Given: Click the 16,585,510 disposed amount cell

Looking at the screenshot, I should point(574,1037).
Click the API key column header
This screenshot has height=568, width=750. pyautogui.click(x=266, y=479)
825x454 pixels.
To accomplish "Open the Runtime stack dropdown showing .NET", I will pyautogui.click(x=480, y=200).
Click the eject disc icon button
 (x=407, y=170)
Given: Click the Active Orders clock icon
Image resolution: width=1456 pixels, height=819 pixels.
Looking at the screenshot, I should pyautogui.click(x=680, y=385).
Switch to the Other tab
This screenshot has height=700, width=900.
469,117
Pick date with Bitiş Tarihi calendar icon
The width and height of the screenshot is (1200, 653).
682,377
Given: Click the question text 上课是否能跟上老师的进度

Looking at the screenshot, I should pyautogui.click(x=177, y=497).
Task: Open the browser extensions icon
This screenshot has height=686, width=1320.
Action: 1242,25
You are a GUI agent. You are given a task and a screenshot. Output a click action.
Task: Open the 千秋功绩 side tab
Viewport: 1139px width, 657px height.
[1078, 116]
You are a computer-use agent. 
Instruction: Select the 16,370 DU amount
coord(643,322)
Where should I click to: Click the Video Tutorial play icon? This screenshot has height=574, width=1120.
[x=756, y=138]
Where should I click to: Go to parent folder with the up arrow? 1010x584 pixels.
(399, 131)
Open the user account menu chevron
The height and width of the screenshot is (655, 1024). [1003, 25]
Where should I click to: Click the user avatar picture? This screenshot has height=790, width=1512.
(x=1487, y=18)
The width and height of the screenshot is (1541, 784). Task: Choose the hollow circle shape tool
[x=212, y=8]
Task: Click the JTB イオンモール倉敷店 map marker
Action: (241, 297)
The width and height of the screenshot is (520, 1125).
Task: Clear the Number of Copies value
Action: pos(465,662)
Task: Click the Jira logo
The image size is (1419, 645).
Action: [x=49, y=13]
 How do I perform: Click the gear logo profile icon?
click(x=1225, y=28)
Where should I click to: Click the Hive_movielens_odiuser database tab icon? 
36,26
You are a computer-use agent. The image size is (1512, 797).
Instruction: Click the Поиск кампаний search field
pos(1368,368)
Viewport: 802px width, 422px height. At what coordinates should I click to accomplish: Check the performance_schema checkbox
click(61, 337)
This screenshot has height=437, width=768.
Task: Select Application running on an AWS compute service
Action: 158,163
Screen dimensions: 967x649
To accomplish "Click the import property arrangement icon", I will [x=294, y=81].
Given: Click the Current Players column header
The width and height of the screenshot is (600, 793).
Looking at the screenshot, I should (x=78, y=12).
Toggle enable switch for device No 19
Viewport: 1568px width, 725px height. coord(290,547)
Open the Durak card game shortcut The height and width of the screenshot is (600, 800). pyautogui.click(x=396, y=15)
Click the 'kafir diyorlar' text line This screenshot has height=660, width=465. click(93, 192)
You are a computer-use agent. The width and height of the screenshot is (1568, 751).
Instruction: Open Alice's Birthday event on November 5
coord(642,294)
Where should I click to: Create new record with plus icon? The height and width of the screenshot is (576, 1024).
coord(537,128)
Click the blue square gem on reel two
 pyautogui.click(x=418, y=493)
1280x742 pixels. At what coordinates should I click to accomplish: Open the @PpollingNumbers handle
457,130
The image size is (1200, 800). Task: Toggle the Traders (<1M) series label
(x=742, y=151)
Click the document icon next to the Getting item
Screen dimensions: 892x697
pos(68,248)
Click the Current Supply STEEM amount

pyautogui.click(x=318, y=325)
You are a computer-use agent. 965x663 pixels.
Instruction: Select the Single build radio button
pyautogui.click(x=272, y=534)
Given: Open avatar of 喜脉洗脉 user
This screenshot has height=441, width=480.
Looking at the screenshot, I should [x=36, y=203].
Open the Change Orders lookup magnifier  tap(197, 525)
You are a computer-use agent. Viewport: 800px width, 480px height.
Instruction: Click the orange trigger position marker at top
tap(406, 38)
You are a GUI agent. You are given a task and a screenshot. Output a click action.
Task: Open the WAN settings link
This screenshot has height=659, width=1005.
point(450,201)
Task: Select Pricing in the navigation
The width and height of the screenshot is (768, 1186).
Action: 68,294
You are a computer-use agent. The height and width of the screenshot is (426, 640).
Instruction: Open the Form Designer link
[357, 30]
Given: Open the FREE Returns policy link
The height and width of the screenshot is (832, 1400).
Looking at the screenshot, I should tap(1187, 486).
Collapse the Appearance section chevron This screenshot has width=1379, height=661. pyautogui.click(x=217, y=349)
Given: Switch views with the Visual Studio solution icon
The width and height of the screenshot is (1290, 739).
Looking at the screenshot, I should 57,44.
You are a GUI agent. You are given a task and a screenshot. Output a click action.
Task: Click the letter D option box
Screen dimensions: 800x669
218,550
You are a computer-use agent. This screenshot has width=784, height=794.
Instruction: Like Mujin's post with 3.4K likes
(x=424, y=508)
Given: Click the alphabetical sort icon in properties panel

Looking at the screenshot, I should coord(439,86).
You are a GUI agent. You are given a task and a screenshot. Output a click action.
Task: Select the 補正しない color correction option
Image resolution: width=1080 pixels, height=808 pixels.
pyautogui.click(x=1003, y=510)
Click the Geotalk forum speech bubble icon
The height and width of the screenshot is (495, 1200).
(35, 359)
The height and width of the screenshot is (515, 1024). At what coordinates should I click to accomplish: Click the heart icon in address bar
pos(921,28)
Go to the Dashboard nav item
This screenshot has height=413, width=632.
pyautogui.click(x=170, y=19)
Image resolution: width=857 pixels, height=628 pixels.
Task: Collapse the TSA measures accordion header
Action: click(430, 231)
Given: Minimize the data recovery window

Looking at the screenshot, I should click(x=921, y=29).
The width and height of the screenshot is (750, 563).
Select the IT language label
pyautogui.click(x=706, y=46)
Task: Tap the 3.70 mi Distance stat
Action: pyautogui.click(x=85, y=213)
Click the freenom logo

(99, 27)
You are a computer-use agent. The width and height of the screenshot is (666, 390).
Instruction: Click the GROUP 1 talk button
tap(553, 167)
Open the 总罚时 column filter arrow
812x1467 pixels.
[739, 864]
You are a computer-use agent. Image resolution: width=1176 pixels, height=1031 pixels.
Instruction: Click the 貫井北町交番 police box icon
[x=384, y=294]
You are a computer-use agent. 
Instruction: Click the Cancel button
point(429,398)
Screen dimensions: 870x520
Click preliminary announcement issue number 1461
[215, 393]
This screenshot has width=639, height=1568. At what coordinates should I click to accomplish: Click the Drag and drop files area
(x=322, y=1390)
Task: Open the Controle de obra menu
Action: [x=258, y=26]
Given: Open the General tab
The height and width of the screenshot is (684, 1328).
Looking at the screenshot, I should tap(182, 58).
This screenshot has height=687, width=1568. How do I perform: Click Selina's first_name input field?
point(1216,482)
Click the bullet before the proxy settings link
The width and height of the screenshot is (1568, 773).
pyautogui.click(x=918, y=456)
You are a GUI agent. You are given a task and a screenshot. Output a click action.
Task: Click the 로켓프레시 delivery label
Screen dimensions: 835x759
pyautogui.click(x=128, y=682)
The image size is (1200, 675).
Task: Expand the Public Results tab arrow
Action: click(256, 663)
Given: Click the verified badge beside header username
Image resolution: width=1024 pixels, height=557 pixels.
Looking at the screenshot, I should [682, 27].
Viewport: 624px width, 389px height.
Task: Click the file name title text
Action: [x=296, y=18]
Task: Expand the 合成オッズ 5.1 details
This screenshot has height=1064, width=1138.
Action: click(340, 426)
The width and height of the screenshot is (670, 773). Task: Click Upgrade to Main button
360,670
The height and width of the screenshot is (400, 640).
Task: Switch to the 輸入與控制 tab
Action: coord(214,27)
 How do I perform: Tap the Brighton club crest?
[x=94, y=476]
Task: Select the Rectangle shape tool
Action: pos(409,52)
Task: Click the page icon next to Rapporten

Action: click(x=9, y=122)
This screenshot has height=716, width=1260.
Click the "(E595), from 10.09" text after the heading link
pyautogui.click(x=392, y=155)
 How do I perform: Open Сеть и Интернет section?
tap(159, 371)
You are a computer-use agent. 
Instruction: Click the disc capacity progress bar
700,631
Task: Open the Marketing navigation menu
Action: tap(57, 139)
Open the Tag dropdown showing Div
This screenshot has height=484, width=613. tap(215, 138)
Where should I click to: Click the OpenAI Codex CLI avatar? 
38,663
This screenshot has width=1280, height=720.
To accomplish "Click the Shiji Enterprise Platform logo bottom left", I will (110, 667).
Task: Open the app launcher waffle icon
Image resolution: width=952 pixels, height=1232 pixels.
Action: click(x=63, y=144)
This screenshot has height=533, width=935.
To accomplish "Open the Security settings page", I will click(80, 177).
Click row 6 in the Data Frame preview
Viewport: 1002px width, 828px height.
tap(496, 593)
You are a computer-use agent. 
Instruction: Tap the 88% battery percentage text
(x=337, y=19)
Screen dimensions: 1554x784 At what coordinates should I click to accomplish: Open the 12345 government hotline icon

§ **Assigned task**: Each line above that includes the word "option" is to be copied.

§ **Written answer**:
Task: Click the letter D option box
Task: Select the 補正しない color correction option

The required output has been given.